▼

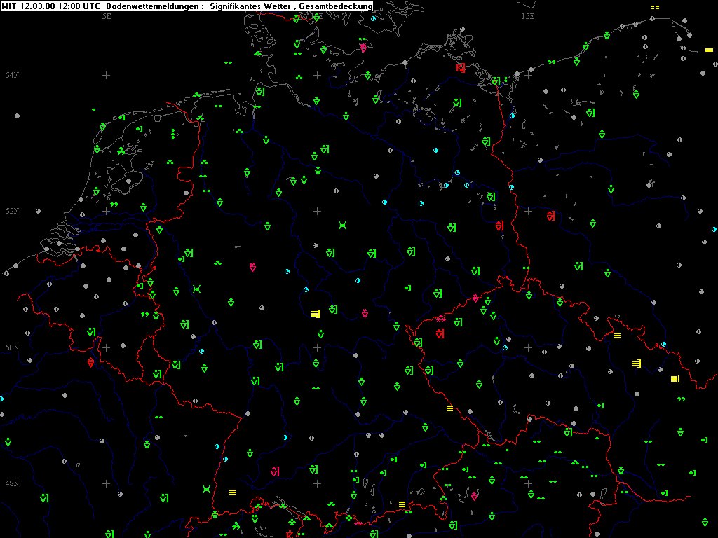The width and height of the screenshot is (718, 538).
Task: Click the yellow fog symbol east of the Rhine near 48N
Action: [233, 492]
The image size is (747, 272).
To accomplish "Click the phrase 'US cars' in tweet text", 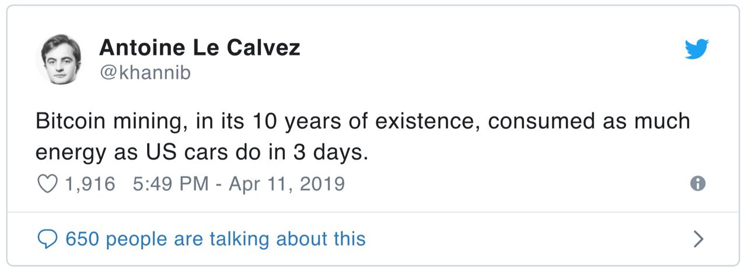I will pyautogui.click(x=173, y=152).
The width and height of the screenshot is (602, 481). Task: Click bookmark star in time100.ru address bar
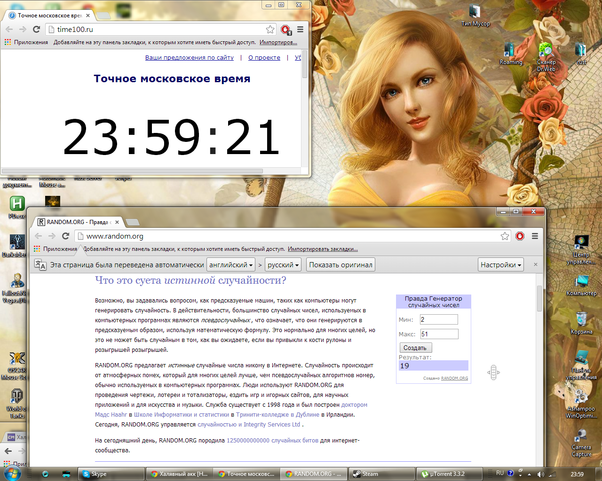point(270,29)
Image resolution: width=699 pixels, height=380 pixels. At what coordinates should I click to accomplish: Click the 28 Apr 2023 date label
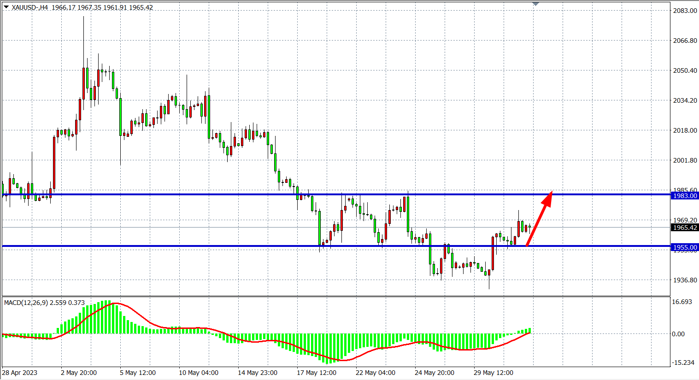pyautogui.click(x=20, y=373)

▲

> _To do_
With pictures left out, repeat exactly the lines from the line bearing "The width and height of the screenshot is (602, 481)." through the final line of the records above.

> _Task response_
The width and height of the screenshot is (602, 481). Task: Click bookmark star in time100.ru address bar
point(270,29)
Image resolution: width=699 pixels, height=380 pixels. At what coordinates should I click to accomplish: Click the 28 Apr 2023 date label
pyautogui.click(x=20, y=373)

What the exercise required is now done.